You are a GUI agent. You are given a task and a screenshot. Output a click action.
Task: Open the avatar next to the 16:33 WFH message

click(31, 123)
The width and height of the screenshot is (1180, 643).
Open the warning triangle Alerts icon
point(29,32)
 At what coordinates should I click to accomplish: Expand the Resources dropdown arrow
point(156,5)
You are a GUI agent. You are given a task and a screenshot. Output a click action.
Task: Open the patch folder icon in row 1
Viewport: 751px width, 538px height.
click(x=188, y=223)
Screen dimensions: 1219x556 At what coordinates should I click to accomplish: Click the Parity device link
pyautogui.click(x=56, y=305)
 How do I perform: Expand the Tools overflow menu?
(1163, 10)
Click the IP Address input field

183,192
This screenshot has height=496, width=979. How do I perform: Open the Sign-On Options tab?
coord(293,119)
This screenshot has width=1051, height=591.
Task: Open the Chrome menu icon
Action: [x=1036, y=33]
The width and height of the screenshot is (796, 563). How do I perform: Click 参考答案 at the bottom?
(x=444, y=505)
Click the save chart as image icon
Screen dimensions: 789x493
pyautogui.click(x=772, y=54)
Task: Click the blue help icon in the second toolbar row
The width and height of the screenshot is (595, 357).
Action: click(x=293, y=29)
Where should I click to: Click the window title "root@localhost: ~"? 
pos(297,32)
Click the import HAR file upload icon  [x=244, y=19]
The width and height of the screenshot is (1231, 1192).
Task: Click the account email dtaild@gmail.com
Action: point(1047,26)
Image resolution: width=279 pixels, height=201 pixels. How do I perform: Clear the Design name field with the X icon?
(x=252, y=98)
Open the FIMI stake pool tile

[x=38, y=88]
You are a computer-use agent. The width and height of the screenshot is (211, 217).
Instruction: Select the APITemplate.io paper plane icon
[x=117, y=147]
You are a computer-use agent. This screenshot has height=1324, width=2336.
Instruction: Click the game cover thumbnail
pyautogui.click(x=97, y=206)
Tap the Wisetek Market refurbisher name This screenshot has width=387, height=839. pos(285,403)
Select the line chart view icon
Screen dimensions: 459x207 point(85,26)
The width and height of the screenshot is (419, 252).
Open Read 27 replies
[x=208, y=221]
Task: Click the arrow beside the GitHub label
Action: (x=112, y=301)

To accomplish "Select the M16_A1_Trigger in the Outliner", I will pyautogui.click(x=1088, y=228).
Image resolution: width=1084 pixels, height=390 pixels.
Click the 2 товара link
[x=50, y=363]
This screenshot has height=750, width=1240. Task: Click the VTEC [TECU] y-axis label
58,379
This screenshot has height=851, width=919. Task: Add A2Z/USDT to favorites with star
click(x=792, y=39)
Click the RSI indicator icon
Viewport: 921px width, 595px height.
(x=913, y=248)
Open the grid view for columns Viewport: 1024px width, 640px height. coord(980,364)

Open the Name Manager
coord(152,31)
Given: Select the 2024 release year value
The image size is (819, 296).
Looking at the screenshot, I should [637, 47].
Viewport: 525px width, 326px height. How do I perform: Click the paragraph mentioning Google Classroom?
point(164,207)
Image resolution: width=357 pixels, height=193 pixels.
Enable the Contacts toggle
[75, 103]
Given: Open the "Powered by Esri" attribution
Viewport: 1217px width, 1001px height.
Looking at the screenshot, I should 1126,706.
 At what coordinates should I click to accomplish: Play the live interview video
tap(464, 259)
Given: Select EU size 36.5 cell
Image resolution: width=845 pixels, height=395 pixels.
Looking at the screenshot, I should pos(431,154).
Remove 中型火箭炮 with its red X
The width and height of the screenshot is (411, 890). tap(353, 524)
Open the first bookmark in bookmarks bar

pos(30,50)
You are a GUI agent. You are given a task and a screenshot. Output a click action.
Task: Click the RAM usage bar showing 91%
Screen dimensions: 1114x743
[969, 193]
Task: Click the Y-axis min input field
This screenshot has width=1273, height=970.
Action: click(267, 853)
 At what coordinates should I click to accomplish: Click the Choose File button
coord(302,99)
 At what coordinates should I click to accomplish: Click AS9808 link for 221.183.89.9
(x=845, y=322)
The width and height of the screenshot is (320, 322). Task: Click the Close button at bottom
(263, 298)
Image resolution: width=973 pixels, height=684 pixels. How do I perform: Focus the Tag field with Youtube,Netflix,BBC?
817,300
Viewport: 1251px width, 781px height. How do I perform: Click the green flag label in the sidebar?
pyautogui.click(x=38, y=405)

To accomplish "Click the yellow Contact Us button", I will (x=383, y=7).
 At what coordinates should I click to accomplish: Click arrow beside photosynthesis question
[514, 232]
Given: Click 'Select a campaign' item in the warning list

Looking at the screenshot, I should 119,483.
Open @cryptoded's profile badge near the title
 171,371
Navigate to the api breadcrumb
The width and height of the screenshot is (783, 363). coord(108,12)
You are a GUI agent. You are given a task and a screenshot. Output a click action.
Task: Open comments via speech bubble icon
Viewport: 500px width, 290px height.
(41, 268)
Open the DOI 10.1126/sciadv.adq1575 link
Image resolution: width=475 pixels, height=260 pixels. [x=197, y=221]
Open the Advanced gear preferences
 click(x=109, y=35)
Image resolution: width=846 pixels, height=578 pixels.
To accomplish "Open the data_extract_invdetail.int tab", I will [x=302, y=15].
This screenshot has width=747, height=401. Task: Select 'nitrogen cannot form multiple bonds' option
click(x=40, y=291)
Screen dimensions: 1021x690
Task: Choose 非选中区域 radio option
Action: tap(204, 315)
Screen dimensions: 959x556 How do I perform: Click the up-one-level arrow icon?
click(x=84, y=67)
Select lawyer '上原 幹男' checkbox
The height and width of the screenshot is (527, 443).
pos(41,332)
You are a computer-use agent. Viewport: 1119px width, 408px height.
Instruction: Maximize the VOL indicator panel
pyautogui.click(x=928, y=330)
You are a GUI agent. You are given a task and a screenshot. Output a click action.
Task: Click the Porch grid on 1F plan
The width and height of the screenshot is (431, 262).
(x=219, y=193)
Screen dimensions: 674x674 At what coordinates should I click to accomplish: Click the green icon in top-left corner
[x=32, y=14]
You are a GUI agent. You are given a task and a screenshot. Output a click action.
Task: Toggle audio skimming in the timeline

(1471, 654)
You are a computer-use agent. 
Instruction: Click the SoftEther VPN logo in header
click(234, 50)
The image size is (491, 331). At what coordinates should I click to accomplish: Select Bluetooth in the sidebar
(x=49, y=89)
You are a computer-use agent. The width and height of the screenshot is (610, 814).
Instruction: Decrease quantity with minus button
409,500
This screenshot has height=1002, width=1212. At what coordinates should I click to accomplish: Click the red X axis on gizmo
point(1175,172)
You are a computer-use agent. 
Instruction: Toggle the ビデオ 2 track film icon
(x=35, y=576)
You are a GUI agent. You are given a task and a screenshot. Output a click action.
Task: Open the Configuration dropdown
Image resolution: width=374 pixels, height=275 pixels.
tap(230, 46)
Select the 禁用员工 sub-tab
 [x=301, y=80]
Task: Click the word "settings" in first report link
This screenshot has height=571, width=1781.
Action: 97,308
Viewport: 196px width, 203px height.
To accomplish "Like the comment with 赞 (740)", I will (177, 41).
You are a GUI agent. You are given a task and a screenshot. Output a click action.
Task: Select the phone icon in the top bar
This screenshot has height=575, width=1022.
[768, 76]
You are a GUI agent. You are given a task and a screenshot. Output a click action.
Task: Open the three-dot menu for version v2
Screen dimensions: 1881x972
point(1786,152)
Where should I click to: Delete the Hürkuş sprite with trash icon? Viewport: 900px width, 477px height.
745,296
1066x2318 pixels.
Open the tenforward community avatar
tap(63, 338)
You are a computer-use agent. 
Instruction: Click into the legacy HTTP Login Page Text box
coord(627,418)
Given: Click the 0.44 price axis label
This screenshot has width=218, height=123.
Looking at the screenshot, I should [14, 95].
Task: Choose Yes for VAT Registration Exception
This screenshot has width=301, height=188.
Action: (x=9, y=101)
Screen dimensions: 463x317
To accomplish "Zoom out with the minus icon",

*-*-*

Please put the stretch from the start of the records through the line containing "Action: [x=1036, y=33]" into a Markdown table with two columns, Row and Record line, numbering each row and leaving out blank lines.

| Row | Record line |
|---|---|
| 1 | You are a GUI agent. You are given a task and a screenshot. Output a click action. |
| 2 | Task: Open the avatar next to the 16:33 WFH message |
| 3 | click(31, 123) |
| 4 | The width and height of the screenshot is (1180, 643). |
| 5 | Open the warning triangle Alerts icon |
| 6 | point(29,32) |
| 7 |  At what coordinates should I click to accomplish: Expand the Resources dropdown arrow |
| 8 | point(156,5) |
| 9 | You are a GUI agent. You are given a task and a screenshot. Output a click action. |
| 10 | Task: Open the patch folder icon in row 1 |
| 11 | Viewport: 751px width, 538px height. |
| 12 | click(x=188, y=223) |
| 13 | Screen dimensions: 1219x556 At what coordinates should I click to accomplish: Click the Parity device link |
| 14 | pyautogui.click(x=56, y=305) |
| 15 |  How do I perform: Expand the Tools overflow menu? |
| 16 | (1163, 10) |
| 17 | Click the IP Address input field |
| 18 | 183,192 |
| 19 | This screenshot has height=496, width=979. How do I perform: Open the Sign-On Options tab? |
| 20 | coord(293,119) |
| 21 | This screenshot has width=1051, height=591. |
| 22 | Task: Open the Chrome menu icon |
| 23 | Action: [x=1036, y=33] |